Given problem:
Translate this sentence from the issue description about running multiple workers per validator into Spanish: "Workers share only the Primary (consensus) and the execution engine (block production)."

Source document:
-
Notifications
You must be signed in to change notification settings - Fork 16
Description
Problem
The node currently hardcodes a single worker per validator (worker_id = 0). The EpochManager, network layer, and several initialization paths assume exactly one worker. This blocks the ability to run independent fee markets, specialized transaction pools, or any form of worker-level parallelism.
Goal
Refactor the node to support N independent workers per validator. Each worker operates as a standalone unit with its own:
- libp2p swarm (dedicated gossip topics, listen address, network key)
- RPC server (unique port)
- Transaction pool
- Batch builder + batch validator
LocalNetworkinstance for primary communication
Workers share only the Primary (consensus) and the execution engine (block production). The num_workers count is a consensus-level parameter — all validators must agree on it.

Dataset rows:
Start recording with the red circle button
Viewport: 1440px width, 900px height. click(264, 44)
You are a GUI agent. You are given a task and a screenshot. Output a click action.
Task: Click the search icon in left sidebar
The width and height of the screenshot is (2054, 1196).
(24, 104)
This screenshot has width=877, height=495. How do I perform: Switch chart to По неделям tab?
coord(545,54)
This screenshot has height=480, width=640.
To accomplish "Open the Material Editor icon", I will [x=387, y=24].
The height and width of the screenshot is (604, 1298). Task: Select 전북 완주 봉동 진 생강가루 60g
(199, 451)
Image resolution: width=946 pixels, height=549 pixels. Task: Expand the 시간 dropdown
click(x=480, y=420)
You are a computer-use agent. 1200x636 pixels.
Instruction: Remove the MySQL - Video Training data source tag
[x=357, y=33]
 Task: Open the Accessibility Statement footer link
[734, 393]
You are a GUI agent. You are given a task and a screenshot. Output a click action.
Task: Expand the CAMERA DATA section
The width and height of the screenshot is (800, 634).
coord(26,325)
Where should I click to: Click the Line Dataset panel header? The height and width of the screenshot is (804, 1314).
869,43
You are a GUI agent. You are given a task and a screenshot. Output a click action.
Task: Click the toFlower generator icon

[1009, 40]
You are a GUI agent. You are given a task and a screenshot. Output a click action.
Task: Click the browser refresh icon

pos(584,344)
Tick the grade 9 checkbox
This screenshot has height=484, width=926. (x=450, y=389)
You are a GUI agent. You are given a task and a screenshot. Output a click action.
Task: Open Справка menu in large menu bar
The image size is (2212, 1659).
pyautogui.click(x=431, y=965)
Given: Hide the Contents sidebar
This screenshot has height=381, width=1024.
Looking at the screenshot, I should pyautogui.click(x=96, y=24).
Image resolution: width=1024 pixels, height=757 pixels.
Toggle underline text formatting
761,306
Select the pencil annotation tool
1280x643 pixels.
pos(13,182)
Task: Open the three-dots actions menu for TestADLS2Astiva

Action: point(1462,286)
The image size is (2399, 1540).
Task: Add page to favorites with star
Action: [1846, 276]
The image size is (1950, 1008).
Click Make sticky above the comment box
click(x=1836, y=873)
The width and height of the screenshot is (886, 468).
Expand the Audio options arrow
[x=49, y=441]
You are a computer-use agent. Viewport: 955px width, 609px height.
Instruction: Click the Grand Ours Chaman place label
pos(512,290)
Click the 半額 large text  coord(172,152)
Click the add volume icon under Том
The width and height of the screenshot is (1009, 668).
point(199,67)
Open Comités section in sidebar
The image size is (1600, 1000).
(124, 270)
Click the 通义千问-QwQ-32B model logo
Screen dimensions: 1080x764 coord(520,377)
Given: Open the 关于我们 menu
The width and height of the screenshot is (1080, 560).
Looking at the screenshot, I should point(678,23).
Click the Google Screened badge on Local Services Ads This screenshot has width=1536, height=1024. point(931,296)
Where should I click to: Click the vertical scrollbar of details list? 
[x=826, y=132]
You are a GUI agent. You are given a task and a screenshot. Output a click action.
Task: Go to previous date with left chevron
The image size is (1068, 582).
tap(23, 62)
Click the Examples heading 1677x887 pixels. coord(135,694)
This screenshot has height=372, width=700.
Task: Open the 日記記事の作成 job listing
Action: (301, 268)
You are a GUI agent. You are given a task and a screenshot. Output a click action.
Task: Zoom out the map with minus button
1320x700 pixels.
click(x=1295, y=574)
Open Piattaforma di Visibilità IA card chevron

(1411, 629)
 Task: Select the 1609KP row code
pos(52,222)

Answer in full:
Los trabajadores comparten únicamente el Primary (consenso) y el motor de ejecución (producción de bloques).